Like many, I miss good old-fashioned journalism and reliable news reporting. What has happened to the craft and the industry that I rely on to do my job as a public relations professional? Some would say media professionals have lost their objectivity. Others would say journalists are no longer dispassionate or emotionless about what’s being covered—that their bias and personal opinions get in the way of reporting just the facts.
So, is news media and journalism as a profession in a state of emergency? Maybe I won’t go that far. However, I do believe integrity and credibility are on the line.
The reality is, news reporters are accused of exemplifying bias daily (whether it’s justified or not), causing the reliability of the media industry to decrease substantially. Audiences have been chanting the mantra of fake news to discredit information they do not like.
Couple this with the rise of digital technologies, which has ushered us into a new age, an age filled with a wealth of information at our fingertips. It revolutionized the news media industry along with the field of journalism very quickly. Technology has also lowered the start-up costs for launching independent media outlets . . . thus opening the door for millions to set up shop and distribute their version of the “news” to millions in just seconds.
While the free flow of news and the ease of sharing information is empowering, it poses serious implication. It can be dangerous if those whom we rely on to report objective, unbiased news blur the line between fact and personal opinion.
With so many news outlets, both online and offline, people have lost the ability to discern fact from fiction (myself included). Trust in the media is at an all-time low. The worry of false or fake news is not just a question for journalists, it should be a concern for all public relations professionals as well. We partner with the media to inform, educate and share stories about our clients.
So, what role can PR professionals play to help maintain the integrity and trustworthiness of information. . . which in turn helps to rebuild trust in the media and journalists who write and report the news? By sticking to the fundamentals of public relations is a great start.
Here’s my take:
Be precise when sourcing data
Professional communicators must push their clients to be transparent. The foremost reason why audiences don’t trust the news right now is that the journalists tend to use unidentified sources in their pieces. The information shared on behalf of our clients must be verifiable and able to be fact checked by the media to ensure corporate claims and brand promises can stand up under scrutiny.
Distinguish between reputable and disreputable news sites
Placing news broadcasts or advertisements in fake or disreputable news sites will eventually prove counterproductive. Seek out reputable news sites and magazines to work with. Do not support news sites that publish so-called fake or fictional news. Communicators and PR professionals can help navigate people away from false publications by pitching to news outlets that are conservative as well as reputable. You can also employ a media monitoring tool for online media and the social web to detect inaccurate and made-up news.

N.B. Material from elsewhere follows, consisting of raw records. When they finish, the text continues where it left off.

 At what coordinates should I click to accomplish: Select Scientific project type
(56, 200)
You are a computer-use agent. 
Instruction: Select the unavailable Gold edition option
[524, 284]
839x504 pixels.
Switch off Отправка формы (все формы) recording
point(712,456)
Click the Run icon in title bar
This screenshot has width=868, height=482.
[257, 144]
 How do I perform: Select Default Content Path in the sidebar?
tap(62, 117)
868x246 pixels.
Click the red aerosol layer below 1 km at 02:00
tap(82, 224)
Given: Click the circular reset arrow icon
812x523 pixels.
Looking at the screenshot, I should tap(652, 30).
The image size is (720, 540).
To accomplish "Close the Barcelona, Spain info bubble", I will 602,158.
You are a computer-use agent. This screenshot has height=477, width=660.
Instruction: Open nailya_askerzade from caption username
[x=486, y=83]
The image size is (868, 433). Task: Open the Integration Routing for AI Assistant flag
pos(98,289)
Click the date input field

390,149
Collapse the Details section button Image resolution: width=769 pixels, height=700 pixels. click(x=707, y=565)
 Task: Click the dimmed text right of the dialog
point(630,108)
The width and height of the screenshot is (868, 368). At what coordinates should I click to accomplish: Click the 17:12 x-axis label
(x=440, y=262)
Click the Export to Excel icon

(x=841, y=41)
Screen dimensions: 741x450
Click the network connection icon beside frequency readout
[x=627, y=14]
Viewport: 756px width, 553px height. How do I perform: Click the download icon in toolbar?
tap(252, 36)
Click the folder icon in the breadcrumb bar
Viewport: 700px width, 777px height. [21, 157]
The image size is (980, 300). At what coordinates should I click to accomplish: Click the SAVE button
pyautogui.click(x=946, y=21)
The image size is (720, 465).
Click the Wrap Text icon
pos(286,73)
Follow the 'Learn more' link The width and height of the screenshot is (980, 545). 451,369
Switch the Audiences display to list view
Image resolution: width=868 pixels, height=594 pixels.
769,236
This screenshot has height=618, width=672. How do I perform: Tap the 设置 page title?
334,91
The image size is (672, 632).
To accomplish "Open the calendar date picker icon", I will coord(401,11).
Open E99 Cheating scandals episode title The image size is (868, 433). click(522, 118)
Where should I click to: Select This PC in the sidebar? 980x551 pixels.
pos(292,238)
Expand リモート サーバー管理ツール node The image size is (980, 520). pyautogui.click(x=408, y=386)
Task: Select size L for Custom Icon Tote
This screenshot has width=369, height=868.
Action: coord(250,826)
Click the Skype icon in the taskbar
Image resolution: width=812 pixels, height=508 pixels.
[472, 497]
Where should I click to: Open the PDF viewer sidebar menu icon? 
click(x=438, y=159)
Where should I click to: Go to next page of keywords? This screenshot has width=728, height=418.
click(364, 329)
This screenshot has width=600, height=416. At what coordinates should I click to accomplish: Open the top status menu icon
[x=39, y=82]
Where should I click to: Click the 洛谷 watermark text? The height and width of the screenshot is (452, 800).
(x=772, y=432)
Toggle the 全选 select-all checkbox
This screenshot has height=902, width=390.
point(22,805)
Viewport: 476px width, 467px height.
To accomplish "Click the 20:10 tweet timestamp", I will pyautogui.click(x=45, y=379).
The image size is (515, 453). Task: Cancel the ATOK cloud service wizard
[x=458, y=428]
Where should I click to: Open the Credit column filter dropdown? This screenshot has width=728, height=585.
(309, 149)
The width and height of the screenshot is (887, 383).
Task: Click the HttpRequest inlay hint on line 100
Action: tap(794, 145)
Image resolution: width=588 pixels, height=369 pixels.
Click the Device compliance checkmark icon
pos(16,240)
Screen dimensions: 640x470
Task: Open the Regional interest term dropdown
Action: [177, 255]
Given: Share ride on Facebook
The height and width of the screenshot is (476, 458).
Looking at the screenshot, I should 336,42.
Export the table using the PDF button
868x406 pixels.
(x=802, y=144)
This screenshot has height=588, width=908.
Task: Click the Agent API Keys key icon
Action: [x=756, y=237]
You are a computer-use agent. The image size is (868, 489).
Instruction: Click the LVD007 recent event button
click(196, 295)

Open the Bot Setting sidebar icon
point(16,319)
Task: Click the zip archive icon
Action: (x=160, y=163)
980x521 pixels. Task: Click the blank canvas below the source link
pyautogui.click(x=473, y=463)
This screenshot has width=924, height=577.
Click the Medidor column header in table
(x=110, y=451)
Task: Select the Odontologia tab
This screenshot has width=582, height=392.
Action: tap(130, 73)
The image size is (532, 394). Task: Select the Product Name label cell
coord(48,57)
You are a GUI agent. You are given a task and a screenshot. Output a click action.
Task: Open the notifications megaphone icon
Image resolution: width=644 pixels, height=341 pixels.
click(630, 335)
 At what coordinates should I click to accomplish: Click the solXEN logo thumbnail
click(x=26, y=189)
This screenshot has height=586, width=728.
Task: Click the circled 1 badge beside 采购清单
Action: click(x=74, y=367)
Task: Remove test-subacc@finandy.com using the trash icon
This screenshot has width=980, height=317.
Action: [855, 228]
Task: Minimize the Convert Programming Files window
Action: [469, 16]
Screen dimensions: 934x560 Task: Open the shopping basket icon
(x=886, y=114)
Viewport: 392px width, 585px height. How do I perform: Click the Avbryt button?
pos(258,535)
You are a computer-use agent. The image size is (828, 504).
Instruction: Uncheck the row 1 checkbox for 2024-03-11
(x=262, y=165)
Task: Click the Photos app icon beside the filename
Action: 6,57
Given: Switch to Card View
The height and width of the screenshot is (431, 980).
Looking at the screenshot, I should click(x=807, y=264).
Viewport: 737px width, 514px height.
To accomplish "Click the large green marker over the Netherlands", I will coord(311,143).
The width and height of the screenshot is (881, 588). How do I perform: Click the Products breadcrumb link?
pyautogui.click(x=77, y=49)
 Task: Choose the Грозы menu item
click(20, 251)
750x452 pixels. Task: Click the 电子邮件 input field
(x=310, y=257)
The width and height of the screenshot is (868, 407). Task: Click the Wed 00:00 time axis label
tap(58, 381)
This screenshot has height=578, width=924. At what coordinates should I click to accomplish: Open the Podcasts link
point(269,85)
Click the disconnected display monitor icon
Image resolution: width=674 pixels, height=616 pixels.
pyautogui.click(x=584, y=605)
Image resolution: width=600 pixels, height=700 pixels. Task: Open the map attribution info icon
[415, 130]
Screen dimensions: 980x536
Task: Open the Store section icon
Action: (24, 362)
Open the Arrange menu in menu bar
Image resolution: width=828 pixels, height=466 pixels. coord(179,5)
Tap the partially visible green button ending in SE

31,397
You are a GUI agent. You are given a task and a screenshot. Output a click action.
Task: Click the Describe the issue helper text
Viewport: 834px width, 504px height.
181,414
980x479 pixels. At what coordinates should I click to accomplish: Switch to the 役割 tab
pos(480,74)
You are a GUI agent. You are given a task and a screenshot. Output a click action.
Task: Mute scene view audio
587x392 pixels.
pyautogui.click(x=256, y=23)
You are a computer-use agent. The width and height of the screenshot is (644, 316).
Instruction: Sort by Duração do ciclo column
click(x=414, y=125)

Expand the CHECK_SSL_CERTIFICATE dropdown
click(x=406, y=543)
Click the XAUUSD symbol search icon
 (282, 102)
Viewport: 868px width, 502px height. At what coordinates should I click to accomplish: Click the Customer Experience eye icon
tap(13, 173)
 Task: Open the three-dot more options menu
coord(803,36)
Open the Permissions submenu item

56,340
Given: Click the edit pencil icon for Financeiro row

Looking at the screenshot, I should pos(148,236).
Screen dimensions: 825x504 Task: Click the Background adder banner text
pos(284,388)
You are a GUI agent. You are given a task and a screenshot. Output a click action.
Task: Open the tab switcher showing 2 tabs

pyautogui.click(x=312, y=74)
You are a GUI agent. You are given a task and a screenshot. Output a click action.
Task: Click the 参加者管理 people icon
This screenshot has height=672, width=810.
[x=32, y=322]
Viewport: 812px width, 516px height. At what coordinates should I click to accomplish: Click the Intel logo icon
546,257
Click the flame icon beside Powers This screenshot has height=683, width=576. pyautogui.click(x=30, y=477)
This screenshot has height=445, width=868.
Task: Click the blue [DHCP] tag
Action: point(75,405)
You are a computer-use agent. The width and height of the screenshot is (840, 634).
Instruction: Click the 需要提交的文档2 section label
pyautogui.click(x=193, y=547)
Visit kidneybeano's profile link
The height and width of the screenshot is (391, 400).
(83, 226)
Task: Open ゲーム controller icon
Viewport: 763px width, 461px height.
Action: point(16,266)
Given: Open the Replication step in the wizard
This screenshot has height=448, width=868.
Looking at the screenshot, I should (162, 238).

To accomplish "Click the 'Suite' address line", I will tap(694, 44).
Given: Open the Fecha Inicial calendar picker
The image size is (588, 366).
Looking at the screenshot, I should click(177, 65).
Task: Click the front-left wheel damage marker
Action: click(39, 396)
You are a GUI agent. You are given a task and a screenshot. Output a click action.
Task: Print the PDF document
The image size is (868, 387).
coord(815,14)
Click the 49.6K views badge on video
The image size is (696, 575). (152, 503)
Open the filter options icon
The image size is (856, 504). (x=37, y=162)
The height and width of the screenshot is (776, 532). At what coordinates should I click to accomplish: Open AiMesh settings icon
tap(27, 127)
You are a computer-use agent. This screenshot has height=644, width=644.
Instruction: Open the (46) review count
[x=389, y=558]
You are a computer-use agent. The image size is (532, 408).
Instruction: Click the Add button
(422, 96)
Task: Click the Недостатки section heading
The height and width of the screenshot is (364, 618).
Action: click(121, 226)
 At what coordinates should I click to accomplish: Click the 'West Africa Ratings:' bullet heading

Cautiously post news on social media
Though social media has increased its efforts to boost news literacy, it is difficult to control the movement of misinformation. So, when sharing news, fact check and make sure the articles are from a reliable source. Social media may not be able to stop the spread of fake news, but you certainly can.
Respond immediately to counter misinformation
Fake news and misinformation can spread like a wildfire, so you need to counter it immediately. One way to stop misinformation from spreading is by subscribing to real-time alerts. This will immediately inform you when your company, products, or other keywords are mentioned online. If you find false information, you should voice the discovery. The most important thing is to share factual news, rather than repeating falsehoods.
Lack of public trust in news media harms PR practitioners’ ability to distribute and promote client messages. We can neutralize that trend with validity, transparency, advanced media monitoring tools, and immediate response to false reports.